# another synthetic underlayment question



## shopman (Feb 27, 2006)

I have read the previous posts about synthetic underlayments, and see alot of people dont use them because they have not been proven and are a fairly new product. I am curious have they ever done a study of two identical roofs, same amount of ventilation, same weather conditions, etcc. And made one roof with 30# felt and the other with synthetic underlayment? I would be curious what affect synthetic underlayments have on the life of a shingle.
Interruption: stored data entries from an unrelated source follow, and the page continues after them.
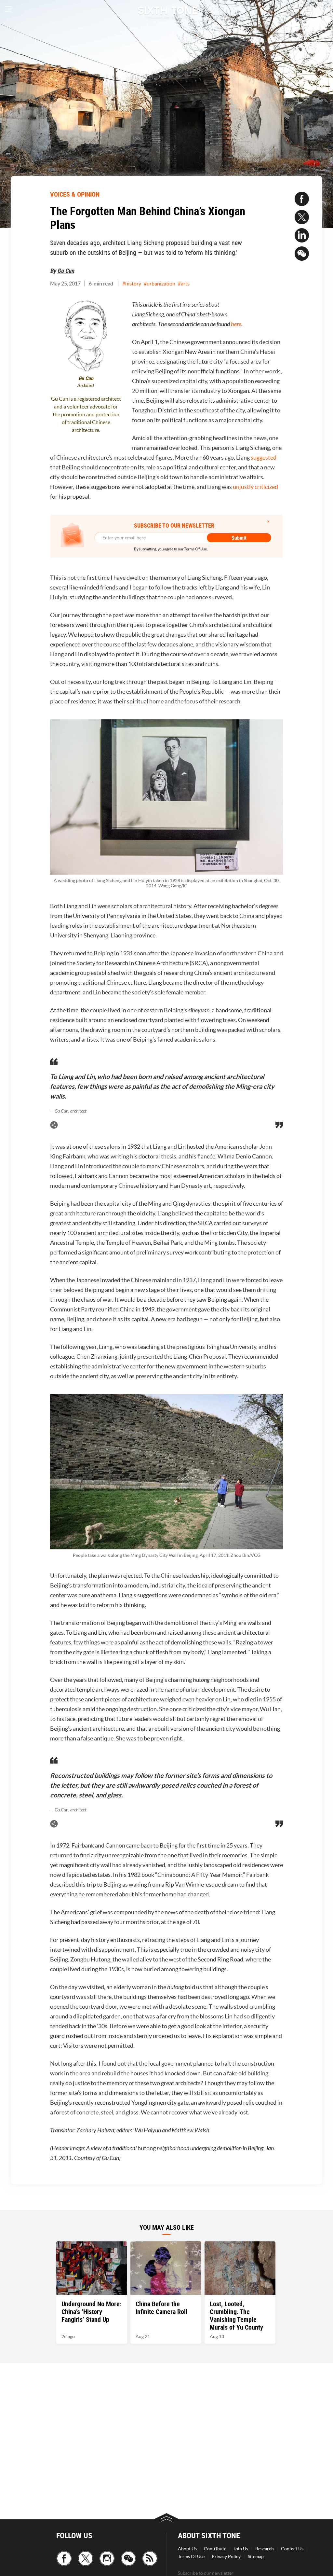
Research (264, 2548)
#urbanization (159, 283)
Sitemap (256, 2556)
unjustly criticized (255, 486)
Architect (85, 385)
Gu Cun (65, 270)
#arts (184, 283)
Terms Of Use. (196, 549)
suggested (263, 457)
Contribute (215, 2548)
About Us (187, 2548)
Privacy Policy (226, 2556)
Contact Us (292, 2548)
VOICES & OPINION (75, 194)
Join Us (240, 2548)
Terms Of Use (191, 2556)
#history (131, 283)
Do you think shingles would last longer using synthetic verses organic felt? 

I would hate to have synthetic underlayment and find out 5 years down the road that the stuff has some adverse affect on the shingles and makes them fail prematurely.


----------



## red_cedar (Mar 30, 2005)

I am sure that somewhere there has been a study comparing the 2 underlayments, but not sure about some accelerated type weathering test .
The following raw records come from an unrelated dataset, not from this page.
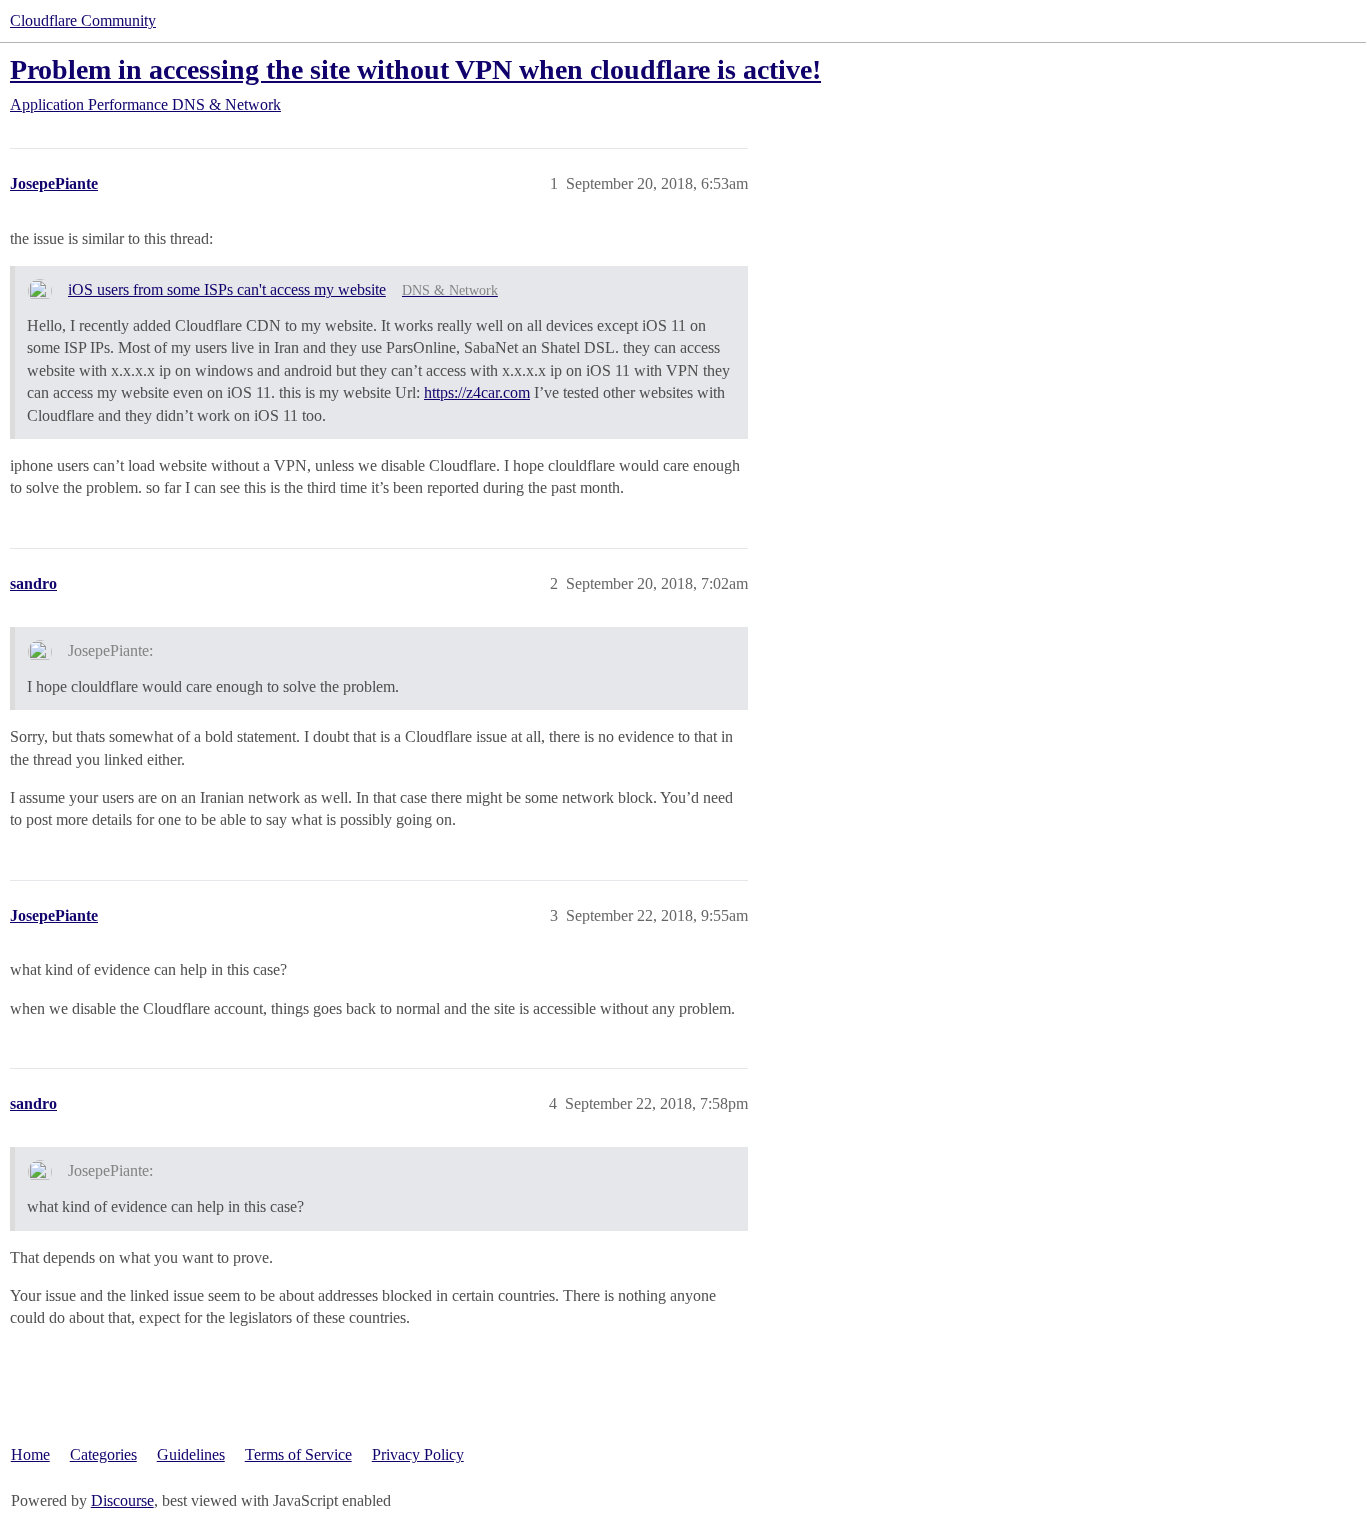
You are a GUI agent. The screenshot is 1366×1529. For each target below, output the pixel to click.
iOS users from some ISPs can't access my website (227, 289)
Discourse (122, 1500)
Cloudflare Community (83, 20)
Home (30, 1454)
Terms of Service (298, 1454)
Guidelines (191, 1454)
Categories (103, 1454)
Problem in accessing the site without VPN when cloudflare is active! (415, 69)
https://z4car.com (477, 392)
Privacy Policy (418, 1454)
I use and have been useing some of the synthetics for several years. Overall, they are a much better product then the asphalt based felt papers. However, with the synthetics, proper ventilation plays a much bigger role, due to the fact that they do not breath. Where the regular felt papers do allow some moisture laden air to pass thru. 

I believe we will see problems, premature shingle failures, useing the synthetics. We see shingle failures now with regular felt paper.
Not because of the product, but because of not being vented correctly.


----------



## jmorgan (Jan 31, 2004)

Actually, these synthetic felts have been used in Europe for 15+ years. These jobs are mostly tile. Not enough "breathing" takes place through felt to make much difference. Most of the "breathing" takes place at the overlaps. Because of the widths of synthetics, there are less laps, so less "breathing". Most synthetics are made of propylene, which does not react with asphalt. I think they are the wave of the future.
Jim


----------



## Happy (Aug 17, 2006)

I don't get the issue of synthetics breathing less than felts for a shingle roof? GAF has a breathable underlay on the market for shingle roofs, but I don't get how it can work? Even if the moisture from the deck can permeate through the synthetic breathable underlay, who can it escape into the air if you have shingles on top?


----------



## jmorgan (Jan 31, 2004)

They breath like Gor-Tex clothing. Personaly, I don't see the issue.....if the deck is vented as required by code (1:300). I have put many hot and singleply membranes on 2:12 slopes with no problem. These materials are true vapor barriers and don't let any moisture through. I double checked venting on all of these jobs. The synthetics have 20-30 year warranties and are great to work with.
Jim


----------



## Joasis (Mar 28, 2006)

I don't have a problem with synthetic underlayments like Tri-Flex, which we have used. However, they are treacherous to walk on with any higher pitch roof....anything over 6/12 is a killer.


----------



## RooferJim (Mar 6, 2006)

Tried them, guys thought they were crap and went right back to felt.
if it ait broke dont reinvent the wheel

RooferJim
www.jbennetteroofing.com


----------



## jmorgan (Jan 31, 2004)

RooferJim,
Which ones did your guys try? What didn't they like?
Jim


----------



## Accent Roofing (Apr 16, 2013)

We switched over about 3 years ago and never looked back. I tested 15, 30 felts and titanium 30 over a year period on my shed roof. All fastens with the same amount of roofing nails running peak to race and overlapping properly from side to side. The 15 wrinkled up right away and failed in the first big wind storm. The 30 lb lasted about 9 months before we saw leaks and the titanium was still going 14 months later when we recovered the whole thing with titanium and roofed it. Good enough for me. I've talked to all the reps and the titanium is my favorite although I don't use the 25 as it doesn't usually lay very straight. The titanium 30 50 and PSU are all great products


----------